The buzzing in your ear keeps getting worse. It started off quiet enough–one of those “is it really there” sort of things. But after spending all day at the construction site (for work), you’ve noticed just how loud (and how relentless) that buzzing has become. Sometimes it sounds like ringing or other noises. You’re considering seeing a hearing specialist, but you’re wondering: how is buzzing in the ears treated?
The treatment of tinnitus (that’s what that buzzing is called) will vary from person to person and depend significantly on the origin of your hearing issues. But there are some common threads that can help you prepare for your own tinnitus treatment.
What Kind of Tinnitus Do You Have?
Tinnitus is incredibly common. According to one study by the Centers for Disease Control and Prevention, over 50 million Americans have experienced tinnitus symptoms. The ringing or buzzing (or any number of sounds) in your ear can be caused by a variety of underlying issues. So when it comes to treatment, tinnitus is usually divided into one of two categories:
- Medical Tinnitus: Some tinnitus symptoms are caused by an underlying medical issue, such as an ear infection, excessive earwax, or a growth, among other conditions. Medical professionals will typically attempt to treat the underlying issue as their primary priority.
- Non-Medical Tinnitus: “Non-medical” nomenclature is usually reserved for tinnitus caused by hearing damage or hearing loss. Over time, exposure to damaging noise (such as the noise at your construction site) can cause persistent, severe, and chronic tinnitus. Non-medical tinnitus is often more challenging to treat.
The type of tinnitus you have–and the root cause of the hearing ailment–will determine the best ways to treat those symptoms.
Treatments for Medical Tinnitus
If your tinnitus is caused by an underlying medical condition, it’s likely that treating your original illness or ailment will relieve the ringing in your ears. Treatments for medical tinnitus may include:
- Antibiotics: If your tinnitus is caused by an ear infection (that is, a bacterial ear infection), your doctor may prescribe antibiotics. Once the infection clears up, it’s likely that your hearing will return to normal.

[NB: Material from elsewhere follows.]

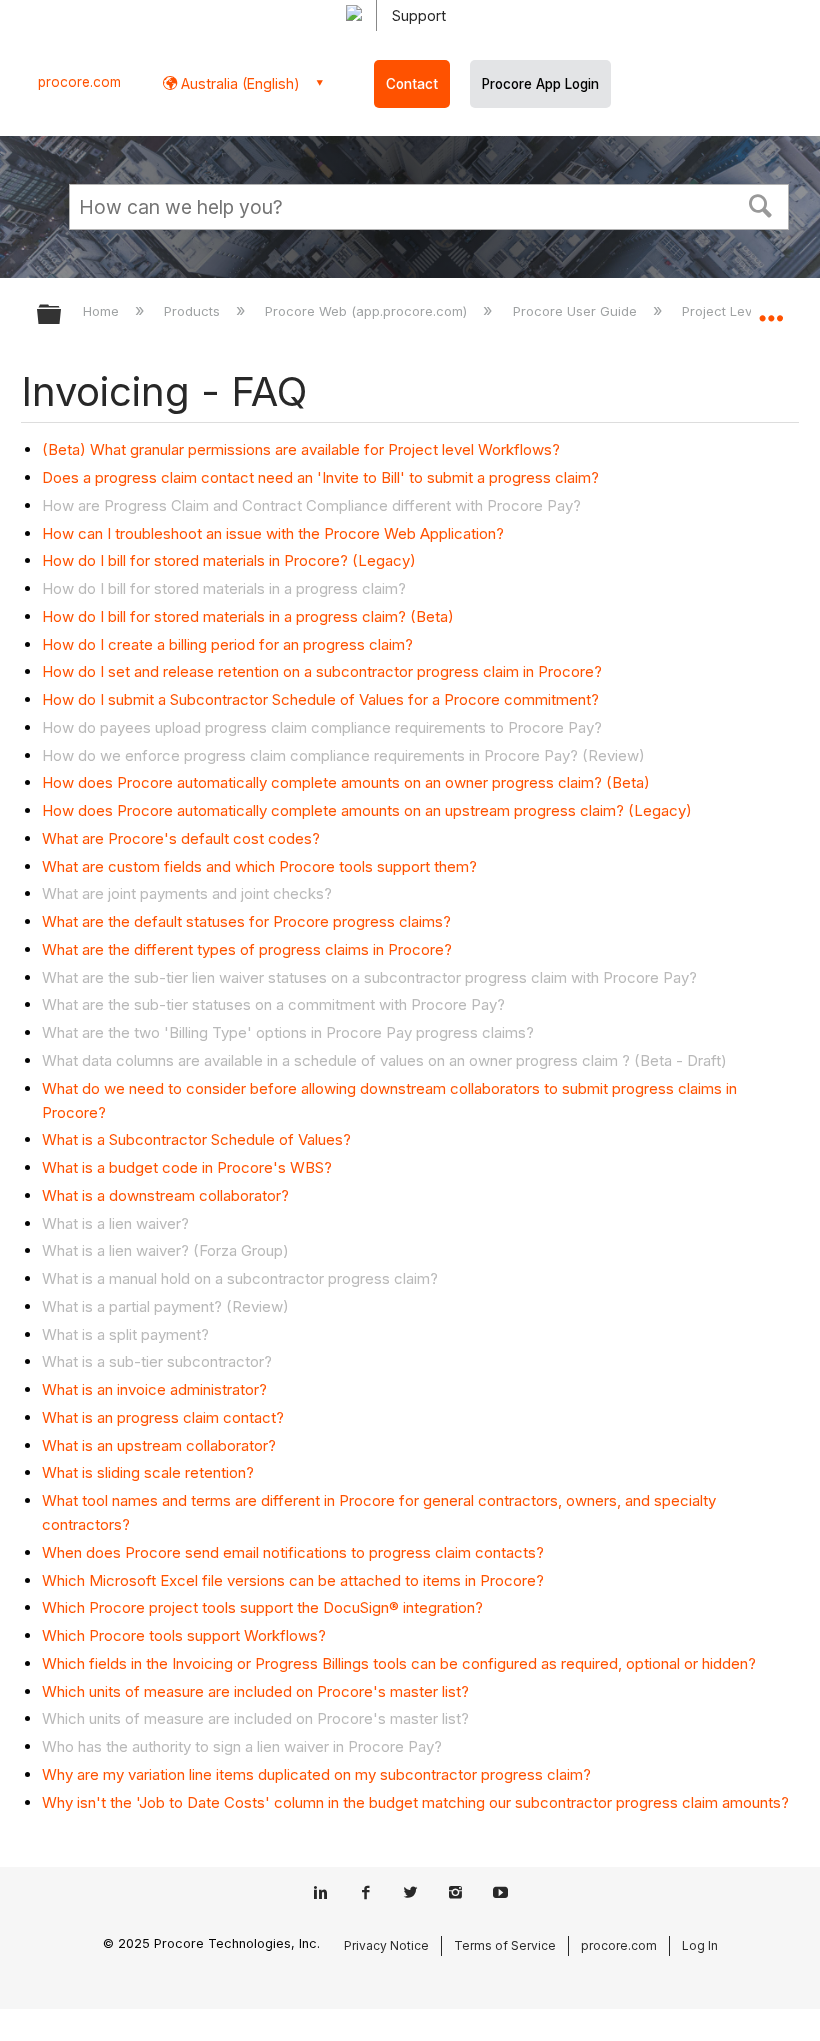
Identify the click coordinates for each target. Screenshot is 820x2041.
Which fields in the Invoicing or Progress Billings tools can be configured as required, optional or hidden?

- Hydrocortisone: Certain types of infections will not respond to antibiotics. (Viral infections, for example, never respond to antibiotic treatments). In these cases, your doctor may prescribe hydrocortisone to help you control other symptoms.
- Surgery: When your tinnitus is caused by a tumor or other growth, doctors may perform surgery to remove the mass that is causing your tinnitus, especially if your symptoms are diminishing your quality of life.
If your tinnitus is caused by a medical issue, you’ll want to see a doctor to receive personalized treatment options.
Treatments for Non-Medical Tinnitus
The causes of non-medical tinnitus are often much harder to detect and treat than is typically the case with medical tinnitus. There is usually no cure for non-medical tinnitus (especially in cases where the tinnitus is caused by hearing damage). Treatments, instead, focuses on alleviating symptoms and improving the quality of life.
- Noise-masking devices: Sometimes called “white noise machines,” these devices are designed to provide enough sound to minimize your ability to hear the buzzing or ringing caused by your tinnitus. These devices can be attenuated to produce specific sounds designed to offset your tinnitus symptoms.
- Cognitive-behavioral therapy: In some cases, you can be trained to ignore the sound of your tinnitus. Cognitive-behavioral therapy is a widely used method designed to help you achieve just that.
- Hearing aids: If your tinnitus becomes more prominent as your hearing wanes, a hearing aid can help you control the symptoms of both conditions. The tinnitus probably seems louder because everything else gets quieter (due to hearing loss). A hearing aid can help mask the sound of your tinnitus by amping up the volume of everything else.
- Medications: There are some experimental medications available for treating tinnitus. For example, steroids and anti-anxiety medication combinations can sometimes help minimize tinnitus symptoms. However, you’ll want to talk to a hearing specialist before making any decisions about medications.
Find What Works
For most of us, it won’t be immediately clear what’s causing our tinnitus, so it’s likely you’ll have to attempt multiple strategies in order to successfully treat your own hearing issues. Depending on the source of your buzzing or ringing, there may not be a cure for your tinnitus. But there are many treatments available. The trick is finding the one that works for you.